* _OBJECTIVE_
Reproduce the listing from the line with "Viewport: 1014px width, 864px" to the line with "will (x=190, y=306).", replacing "yellow tag" with "yellow label" and leaving all else unchanged.

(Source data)
----

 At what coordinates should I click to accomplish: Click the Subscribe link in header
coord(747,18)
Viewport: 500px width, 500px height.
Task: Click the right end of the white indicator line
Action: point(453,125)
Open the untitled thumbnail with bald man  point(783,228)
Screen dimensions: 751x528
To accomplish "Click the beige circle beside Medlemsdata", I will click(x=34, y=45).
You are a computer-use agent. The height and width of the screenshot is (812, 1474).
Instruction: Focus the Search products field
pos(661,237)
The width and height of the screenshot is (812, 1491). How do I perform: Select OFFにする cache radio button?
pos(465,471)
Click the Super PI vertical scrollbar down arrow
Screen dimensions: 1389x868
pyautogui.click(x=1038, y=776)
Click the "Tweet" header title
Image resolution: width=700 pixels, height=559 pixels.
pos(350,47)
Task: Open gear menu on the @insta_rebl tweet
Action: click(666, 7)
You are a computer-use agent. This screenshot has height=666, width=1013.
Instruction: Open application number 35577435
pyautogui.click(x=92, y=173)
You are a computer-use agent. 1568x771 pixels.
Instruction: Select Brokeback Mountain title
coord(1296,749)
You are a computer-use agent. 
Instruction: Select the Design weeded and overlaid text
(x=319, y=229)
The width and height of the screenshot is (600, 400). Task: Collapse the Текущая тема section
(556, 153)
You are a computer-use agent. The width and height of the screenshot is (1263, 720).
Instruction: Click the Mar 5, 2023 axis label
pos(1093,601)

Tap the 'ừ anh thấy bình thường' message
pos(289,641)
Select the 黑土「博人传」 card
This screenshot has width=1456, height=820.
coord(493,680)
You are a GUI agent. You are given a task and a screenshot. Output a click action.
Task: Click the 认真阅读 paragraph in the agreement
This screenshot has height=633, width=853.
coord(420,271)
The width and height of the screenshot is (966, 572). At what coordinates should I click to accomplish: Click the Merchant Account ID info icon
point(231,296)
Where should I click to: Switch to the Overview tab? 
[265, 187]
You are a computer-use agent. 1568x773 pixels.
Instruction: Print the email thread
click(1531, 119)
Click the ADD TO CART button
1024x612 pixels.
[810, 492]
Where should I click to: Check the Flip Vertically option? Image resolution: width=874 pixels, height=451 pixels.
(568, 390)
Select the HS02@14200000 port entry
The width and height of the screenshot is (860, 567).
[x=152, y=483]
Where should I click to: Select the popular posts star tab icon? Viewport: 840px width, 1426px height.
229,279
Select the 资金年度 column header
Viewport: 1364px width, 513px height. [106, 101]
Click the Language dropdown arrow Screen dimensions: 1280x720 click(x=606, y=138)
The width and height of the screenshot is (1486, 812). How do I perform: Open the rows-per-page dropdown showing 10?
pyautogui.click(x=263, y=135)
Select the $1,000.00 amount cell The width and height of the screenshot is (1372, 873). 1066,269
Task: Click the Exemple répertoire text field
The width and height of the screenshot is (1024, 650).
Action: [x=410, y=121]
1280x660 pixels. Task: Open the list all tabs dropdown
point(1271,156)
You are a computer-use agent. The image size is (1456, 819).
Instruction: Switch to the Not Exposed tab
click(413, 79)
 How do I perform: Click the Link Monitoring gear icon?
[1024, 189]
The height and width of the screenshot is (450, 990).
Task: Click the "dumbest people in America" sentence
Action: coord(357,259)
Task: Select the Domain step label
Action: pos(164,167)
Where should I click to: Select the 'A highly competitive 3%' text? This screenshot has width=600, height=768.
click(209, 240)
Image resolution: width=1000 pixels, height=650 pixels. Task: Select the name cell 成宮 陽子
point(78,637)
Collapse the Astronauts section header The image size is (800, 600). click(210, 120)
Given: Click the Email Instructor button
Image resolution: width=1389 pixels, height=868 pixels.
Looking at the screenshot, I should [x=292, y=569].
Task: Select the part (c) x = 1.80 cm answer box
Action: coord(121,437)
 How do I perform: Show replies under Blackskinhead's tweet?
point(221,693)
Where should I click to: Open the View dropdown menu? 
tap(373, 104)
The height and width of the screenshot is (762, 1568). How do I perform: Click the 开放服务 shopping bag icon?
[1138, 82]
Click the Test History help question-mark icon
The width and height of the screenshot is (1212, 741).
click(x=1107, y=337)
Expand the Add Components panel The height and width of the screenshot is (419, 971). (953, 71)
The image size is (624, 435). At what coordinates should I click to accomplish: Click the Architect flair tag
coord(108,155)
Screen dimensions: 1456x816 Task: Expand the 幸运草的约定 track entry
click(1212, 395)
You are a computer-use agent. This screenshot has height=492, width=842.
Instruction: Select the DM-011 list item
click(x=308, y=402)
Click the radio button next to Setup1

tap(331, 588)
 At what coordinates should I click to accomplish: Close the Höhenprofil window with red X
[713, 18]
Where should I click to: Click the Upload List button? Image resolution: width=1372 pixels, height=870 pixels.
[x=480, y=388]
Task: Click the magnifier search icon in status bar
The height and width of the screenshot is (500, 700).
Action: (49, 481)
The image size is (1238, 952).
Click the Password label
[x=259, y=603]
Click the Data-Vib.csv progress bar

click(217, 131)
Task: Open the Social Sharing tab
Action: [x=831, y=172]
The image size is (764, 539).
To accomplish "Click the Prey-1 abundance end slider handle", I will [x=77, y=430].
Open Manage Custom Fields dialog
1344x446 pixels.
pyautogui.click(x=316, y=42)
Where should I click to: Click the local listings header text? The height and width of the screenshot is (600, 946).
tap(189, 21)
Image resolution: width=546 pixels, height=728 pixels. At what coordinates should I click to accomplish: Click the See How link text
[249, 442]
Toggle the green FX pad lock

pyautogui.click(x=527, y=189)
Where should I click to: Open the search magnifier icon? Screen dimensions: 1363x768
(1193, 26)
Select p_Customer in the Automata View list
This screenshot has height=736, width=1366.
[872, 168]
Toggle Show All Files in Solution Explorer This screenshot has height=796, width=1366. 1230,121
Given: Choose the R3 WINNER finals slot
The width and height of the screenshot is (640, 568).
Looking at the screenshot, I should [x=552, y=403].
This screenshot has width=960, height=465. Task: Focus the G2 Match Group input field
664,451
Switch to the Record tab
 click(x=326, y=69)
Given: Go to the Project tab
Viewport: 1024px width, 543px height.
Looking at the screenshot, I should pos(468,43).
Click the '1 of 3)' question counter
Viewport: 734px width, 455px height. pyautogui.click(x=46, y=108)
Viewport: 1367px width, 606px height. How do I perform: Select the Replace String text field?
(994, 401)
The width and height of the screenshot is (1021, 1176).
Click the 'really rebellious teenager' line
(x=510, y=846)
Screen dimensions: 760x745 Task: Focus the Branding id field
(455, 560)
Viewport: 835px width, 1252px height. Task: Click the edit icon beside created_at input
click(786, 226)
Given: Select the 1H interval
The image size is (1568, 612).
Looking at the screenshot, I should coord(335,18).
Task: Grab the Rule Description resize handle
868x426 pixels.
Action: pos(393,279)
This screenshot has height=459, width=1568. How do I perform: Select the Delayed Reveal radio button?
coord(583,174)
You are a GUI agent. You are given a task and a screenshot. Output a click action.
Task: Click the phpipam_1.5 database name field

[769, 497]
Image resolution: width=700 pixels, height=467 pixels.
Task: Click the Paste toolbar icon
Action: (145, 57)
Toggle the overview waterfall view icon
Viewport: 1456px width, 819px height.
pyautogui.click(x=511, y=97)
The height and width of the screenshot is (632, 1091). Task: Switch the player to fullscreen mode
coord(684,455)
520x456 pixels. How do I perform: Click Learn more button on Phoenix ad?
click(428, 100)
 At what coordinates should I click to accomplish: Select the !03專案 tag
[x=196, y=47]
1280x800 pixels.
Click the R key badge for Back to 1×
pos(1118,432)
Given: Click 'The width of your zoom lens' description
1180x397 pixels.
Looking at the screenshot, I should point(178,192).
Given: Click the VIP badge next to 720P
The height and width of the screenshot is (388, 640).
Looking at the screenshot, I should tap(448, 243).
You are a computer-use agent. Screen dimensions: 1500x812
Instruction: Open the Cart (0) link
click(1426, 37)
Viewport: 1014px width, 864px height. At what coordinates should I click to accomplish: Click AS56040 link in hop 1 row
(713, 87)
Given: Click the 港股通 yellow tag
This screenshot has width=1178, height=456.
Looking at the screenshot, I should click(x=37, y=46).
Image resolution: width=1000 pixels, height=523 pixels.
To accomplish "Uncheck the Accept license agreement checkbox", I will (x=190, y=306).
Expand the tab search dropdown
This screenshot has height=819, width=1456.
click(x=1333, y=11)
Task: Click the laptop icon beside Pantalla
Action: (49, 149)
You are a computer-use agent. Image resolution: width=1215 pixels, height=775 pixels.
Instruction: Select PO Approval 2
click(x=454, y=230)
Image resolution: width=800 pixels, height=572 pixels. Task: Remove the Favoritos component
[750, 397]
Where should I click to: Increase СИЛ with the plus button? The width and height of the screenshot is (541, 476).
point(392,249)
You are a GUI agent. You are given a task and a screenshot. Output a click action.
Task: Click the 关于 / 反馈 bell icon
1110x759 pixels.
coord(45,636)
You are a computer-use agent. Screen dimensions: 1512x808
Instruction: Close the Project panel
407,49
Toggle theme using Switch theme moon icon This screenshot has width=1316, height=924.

----

* _RESULT_
Viewport: 1014px width, 864px height. At what coordinates should I click to accomplish: Click AS56040 link in hop 1 row
(713, 87)
Given: Click the 港股通 yellow label
This screenshot has width=1178, height=456.
Looking at the screenshot, I should click(x=37, y=46).
Image resolution: width=1000 pixels, height=523 pixels.
To accomplish "Uncheck the Accept license agreement checkbox", I will (x=190, y=306).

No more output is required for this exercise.